= Emma Dodd =

English author and illustrator (born 1969)

Emma Dodd (born 1969) is an English author and illustrator. She is best known for her children's books published by Orchard Books, Templar Publishing, Penguin Books, Macmillan Publishers (United States), Simon & Schuster, HarperCollins (US), Scholastic Corporation (US and UK) and Nosy Crow.

== Biography ==
Emma Dodd was born in 1969 in Guildford, the daughter of designers Robert Dodd and Fay Hillier. She attended Tormead School, Kingston Polytechnic, where she did a Foundation Course in Art and Design, and then Central Saint Martins College of Art and Design, London graduating in graphic design and illustration in 1992.

During the early part of her career, Emma worked in advertising and editorial, for clients including Volvo, BMW, Pentagram (NYC and London), Royal Botanic Gardens (Kew), The Guardian, The Observer, Daily Express and She.
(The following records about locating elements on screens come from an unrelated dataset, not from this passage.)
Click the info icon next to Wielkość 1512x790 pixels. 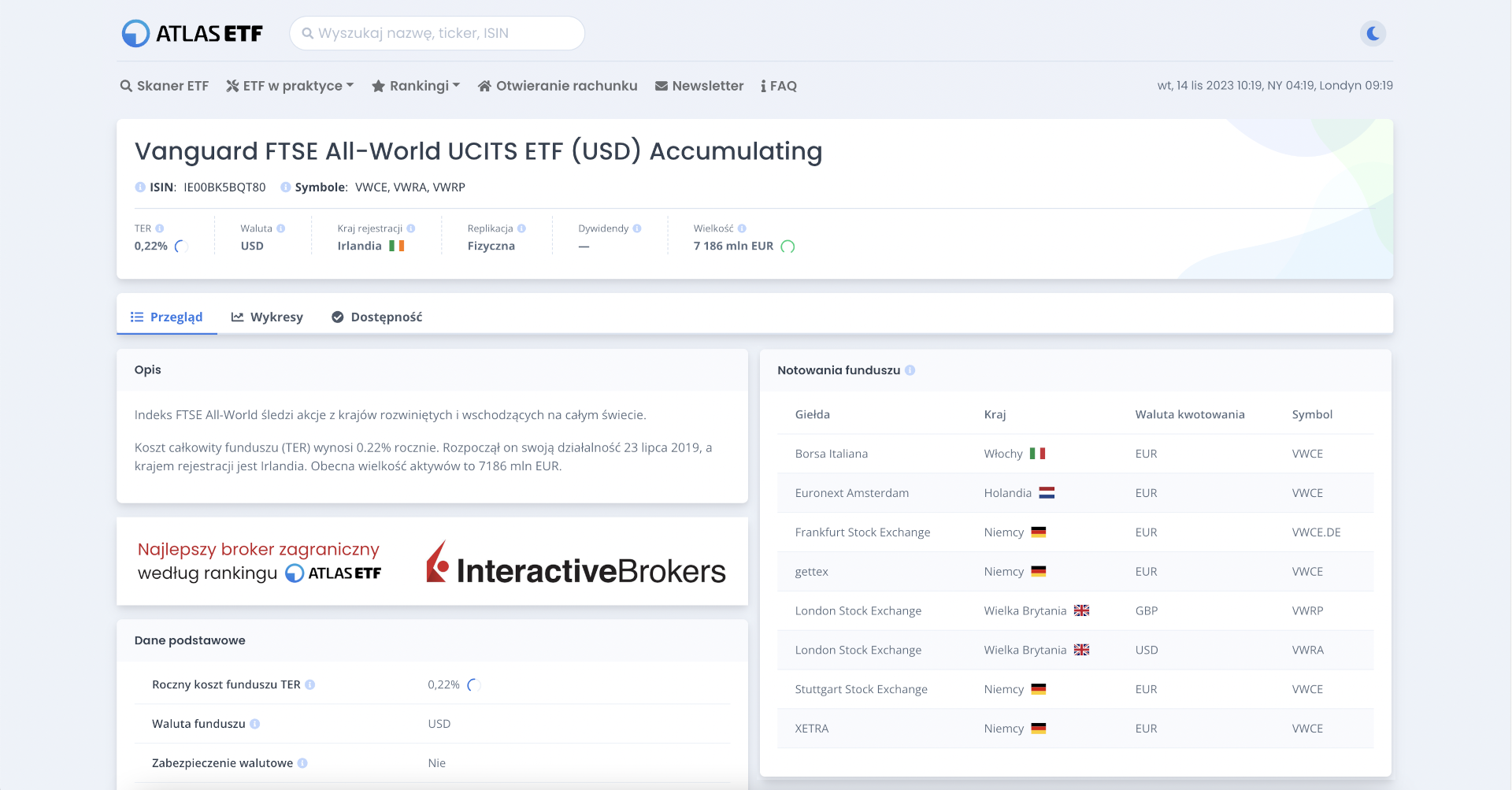click(742, 228)
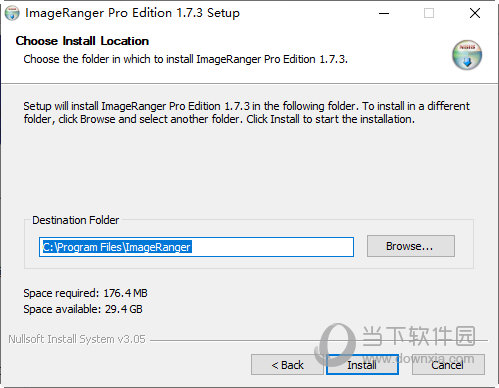Click the "Choose the folder in which" subtitle
This screenshot has width=499, height=388.
[185, 59]
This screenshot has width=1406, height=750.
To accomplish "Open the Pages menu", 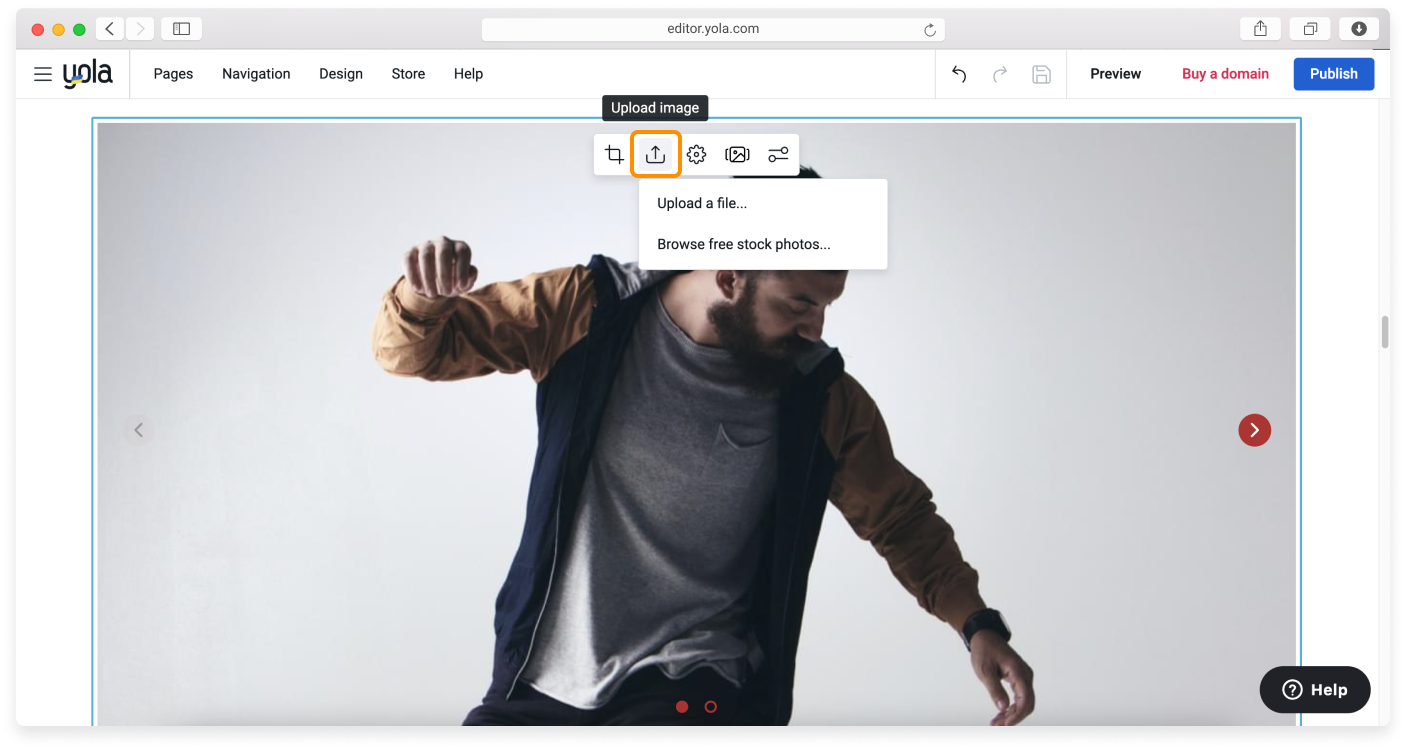I will [173, 74].
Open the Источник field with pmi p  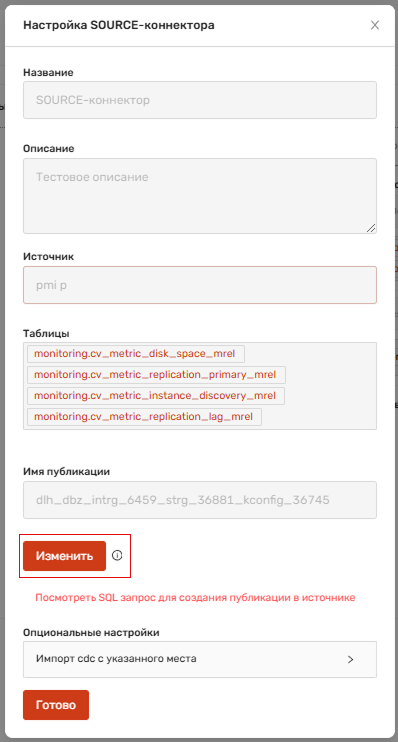coord(200,285)
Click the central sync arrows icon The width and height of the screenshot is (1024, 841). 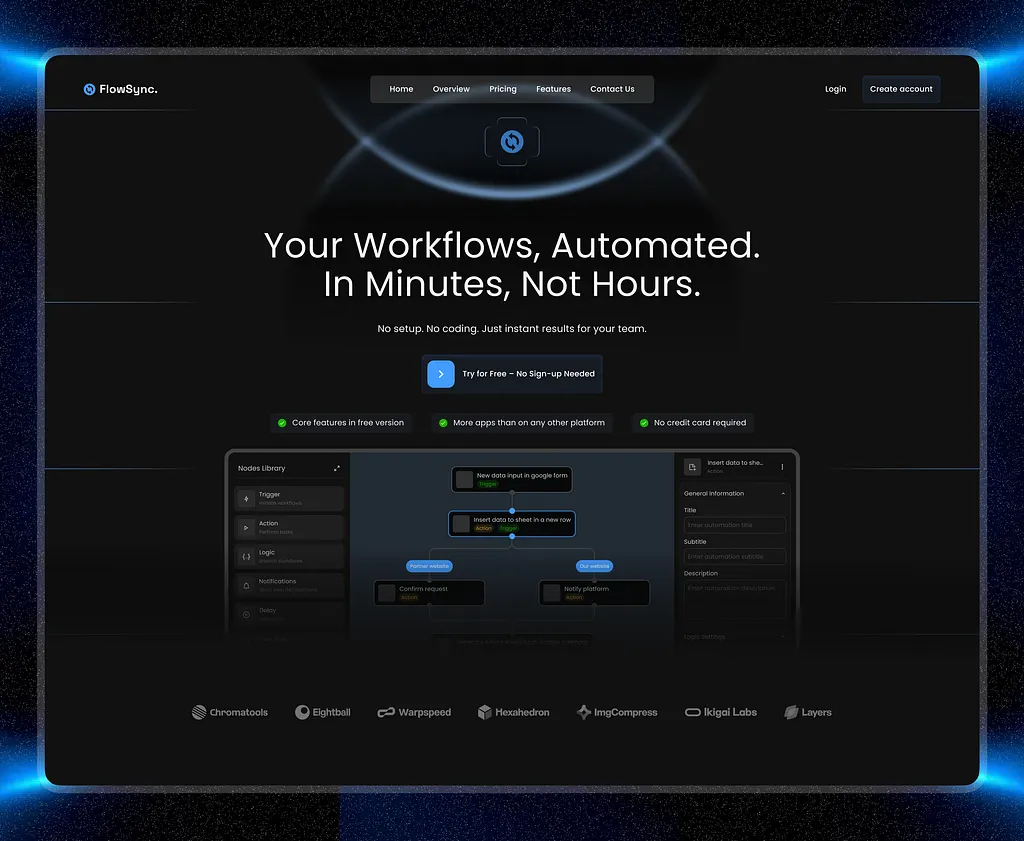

At the same time, she began to illustrate children's books. Today, illustrating and writing children's picture books is the focus of Emma's career.

Emma Dodd illustrated the award-winning Amazing Baby series for Templar, was selected as a winner in the 2010 Booktrust Early Years Awards for I Love My Mummy, written by Giles Andreae (Purple Ronnie) and is nominated for the 2011 Kate Greenaway Medal for her book, I Love Bugs.

Emma Dodd lives in Surrey with her husband and two children.